Data for review »

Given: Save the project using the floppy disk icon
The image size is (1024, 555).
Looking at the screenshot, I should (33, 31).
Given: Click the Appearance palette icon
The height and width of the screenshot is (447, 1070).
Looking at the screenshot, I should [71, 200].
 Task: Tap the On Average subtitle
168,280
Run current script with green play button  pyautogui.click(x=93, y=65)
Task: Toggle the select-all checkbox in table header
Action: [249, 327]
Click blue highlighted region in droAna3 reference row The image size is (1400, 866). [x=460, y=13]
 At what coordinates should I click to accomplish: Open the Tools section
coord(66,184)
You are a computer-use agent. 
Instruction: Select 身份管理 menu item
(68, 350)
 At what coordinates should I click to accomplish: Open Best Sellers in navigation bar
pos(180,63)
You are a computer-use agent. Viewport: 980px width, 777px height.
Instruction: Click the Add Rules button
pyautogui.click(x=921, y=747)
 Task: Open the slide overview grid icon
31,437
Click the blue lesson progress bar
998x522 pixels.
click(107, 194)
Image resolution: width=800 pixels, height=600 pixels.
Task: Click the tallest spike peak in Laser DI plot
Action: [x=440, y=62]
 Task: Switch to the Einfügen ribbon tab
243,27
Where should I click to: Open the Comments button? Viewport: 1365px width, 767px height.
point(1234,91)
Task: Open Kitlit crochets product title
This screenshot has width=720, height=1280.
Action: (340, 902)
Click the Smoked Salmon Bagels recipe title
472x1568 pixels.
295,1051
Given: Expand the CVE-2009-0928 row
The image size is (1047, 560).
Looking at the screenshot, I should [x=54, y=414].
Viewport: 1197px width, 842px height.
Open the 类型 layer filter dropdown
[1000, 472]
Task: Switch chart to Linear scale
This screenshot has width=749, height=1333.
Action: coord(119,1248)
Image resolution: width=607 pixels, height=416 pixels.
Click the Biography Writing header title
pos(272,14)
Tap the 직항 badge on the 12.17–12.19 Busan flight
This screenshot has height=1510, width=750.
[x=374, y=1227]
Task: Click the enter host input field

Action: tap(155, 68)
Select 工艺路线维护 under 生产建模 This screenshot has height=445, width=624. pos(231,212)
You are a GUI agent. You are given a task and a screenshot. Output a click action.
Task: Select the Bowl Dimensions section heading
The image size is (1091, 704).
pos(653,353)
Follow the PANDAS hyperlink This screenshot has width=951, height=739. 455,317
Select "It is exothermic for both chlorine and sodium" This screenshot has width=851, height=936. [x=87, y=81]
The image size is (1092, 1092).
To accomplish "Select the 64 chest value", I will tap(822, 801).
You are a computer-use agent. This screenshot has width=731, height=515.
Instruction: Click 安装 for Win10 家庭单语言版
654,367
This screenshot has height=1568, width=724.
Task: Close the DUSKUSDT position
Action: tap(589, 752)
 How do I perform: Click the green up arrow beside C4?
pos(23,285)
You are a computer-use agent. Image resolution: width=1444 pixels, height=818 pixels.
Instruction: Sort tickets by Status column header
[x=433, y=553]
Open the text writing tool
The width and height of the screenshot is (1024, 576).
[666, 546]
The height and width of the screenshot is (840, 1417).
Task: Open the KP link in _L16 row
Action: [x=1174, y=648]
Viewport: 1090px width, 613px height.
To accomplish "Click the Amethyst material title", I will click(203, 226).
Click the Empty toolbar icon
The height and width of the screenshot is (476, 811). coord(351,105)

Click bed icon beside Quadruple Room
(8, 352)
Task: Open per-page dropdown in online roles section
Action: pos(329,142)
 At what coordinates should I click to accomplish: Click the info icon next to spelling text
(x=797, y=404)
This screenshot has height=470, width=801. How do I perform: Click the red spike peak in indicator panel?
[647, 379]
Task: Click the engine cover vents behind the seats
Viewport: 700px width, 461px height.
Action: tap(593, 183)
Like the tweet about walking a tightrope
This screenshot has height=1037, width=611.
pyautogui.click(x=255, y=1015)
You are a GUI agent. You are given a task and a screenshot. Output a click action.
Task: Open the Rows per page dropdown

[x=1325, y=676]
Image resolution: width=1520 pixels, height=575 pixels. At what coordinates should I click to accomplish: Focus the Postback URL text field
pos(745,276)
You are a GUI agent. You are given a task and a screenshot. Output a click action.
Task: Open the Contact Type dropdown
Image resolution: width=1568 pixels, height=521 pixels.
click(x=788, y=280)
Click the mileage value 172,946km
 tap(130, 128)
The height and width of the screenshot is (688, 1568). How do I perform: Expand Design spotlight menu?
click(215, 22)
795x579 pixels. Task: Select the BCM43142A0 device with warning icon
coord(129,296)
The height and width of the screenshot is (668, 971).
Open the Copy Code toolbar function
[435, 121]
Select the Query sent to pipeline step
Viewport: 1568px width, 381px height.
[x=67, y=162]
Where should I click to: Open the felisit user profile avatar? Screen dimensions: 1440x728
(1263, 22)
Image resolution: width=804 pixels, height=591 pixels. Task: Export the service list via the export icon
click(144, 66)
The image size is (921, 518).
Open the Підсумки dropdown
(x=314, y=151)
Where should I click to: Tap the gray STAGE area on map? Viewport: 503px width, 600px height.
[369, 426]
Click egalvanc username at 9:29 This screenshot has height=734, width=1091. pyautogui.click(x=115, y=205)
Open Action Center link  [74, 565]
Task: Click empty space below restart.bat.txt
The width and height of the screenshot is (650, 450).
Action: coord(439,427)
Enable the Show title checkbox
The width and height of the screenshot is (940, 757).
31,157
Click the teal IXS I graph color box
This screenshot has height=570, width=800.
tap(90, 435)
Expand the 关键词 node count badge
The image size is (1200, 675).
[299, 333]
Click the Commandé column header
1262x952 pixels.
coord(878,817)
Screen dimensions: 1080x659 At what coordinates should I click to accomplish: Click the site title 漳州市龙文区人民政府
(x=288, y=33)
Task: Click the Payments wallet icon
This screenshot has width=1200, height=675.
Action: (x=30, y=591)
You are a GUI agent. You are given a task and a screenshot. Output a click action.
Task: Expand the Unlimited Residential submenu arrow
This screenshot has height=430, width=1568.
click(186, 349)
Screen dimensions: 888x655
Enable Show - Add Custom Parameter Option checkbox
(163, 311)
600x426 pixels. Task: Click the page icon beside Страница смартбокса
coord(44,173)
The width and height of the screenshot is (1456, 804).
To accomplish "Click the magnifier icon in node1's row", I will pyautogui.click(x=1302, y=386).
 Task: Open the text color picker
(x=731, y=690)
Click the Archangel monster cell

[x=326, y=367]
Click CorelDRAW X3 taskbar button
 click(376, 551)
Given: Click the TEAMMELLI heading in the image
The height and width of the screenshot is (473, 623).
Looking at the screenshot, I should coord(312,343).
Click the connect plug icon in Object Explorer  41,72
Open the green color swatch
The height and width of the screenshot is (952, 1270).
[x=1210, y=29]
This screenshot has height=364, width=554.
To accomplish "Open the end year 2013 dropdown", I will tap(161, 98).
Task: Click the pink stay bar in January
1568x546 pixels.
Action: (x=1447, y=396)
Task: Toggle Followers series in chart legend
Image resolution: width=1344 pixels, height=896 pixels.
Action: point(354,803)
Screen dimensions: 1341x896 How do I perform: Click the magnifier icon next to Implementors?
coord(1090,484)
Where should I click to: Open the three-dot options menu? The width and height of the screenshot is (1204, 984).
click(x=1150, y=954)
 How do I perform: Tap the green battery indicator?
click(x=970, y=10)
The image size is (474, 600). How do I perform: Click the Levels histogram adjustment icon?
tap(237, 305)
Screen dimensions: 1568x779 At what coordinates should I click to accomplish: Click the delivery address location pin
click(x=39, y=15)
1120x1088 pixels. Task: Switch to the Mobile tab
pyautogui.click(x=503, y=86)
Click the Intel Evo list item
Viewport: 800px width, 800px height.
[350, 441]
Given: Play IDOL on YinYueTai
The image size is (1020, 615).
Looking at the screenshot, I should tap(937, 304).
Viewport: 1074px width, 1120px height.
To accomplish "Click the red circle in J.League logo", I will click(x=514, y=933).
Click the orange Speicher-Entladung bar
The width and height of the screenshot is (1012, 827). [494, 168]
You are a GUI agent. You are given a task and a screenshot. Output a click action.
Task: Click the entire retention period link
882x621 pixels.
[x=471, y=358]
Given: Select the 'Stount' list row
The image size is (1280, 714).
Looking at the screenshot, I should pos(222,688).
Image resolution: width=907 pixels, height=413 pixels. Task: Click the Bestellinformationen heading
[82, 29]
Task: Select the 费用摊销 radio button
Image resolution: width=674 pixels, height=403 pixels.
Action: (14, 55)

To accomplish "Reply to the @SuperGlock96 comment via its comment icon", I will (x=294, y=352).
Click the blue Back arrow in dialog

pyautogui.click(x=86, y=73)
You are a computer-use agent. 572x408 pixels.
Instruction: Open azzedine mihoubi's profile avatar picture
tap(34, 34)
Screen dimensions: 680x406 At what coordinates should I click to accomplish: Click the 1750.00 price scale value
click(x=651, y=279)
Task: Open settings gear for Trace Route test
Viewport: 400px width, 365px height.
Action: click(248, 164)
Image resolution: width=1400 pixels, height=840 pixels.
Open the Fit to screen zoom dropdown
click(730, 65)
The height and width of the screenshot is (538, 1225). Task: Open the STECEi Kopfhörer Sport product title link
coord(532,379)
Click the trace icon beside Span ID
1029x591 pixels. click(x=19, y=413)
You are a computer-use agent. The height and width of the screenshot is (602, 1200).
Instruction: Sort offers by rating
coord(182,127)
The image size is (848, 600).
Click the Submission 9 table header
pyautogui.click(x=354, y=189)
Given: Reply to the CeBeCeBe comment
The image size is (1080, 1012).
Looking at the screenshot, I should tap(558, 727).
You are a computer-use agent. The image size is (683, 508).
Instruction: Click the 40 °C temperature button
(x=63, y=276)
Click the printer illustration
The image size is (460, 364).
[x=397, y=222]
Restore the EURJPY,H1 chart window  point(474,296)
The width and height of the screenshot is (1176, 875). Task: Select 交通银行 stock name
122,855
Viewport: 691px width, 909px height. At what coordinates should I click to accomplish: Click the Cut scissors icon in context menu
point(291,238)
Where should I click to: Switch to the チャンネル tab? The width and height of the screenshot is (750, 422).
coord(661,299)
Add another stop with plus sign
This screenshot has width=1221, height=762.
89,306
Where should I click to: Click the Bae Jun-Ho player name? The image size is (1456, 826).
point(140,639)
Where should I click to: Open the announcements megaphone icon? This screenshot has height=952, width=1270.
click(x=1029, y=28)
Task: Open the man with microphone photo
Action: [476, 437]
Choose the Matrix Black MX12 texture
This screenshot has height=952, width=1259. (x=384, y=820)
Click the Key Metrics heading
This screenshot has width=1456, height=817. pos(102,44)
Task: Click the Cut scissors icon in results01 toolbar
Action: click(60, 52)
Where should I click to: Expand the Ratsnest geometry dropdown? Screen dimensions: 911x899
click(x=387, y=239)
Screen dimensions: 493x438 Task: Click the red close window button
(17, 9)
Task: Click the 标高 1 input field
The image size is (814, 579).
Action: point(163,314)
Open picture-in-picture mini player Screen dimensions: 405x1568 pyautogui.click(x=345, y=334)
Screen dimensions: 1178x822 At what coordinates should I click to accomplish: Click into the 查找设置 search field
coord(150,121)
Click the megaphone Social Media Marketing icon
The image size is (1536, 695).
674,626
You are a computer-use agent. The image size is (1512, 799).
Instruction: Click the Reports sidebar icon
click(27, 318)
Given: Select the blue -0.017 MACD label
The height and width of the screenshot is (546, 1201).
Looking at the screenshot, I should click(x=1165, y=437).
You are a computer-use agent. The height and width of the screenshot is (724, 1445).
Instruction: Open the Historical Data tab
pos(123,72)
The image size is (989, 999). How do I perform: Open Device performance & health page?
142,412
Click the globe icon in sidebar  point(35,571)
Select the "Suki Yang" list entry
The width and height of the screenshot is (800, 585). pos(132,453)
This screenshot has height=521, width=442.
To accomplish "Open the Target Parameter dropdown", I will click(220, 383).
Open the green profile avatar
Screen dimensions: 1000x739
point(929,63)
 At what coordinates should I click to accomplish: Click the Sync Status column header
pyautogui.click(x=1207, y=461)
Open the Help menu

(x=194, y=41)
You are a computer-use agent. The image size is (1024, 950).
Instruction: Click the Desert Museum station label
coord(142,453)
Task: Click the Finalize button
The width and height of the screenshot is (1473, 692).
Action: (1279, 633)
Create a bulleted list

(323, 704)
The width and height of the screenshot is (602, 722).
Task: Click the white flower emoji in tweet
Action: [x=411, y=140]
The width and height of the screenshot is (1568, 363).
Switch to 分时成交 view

What to do » Wherever the string "badge" turns up in the material, copy the whole line.

Exercise output »
Tap the 직항 badge on the 12.17–12.19 Busan flight
Expand the 关键词 node count badge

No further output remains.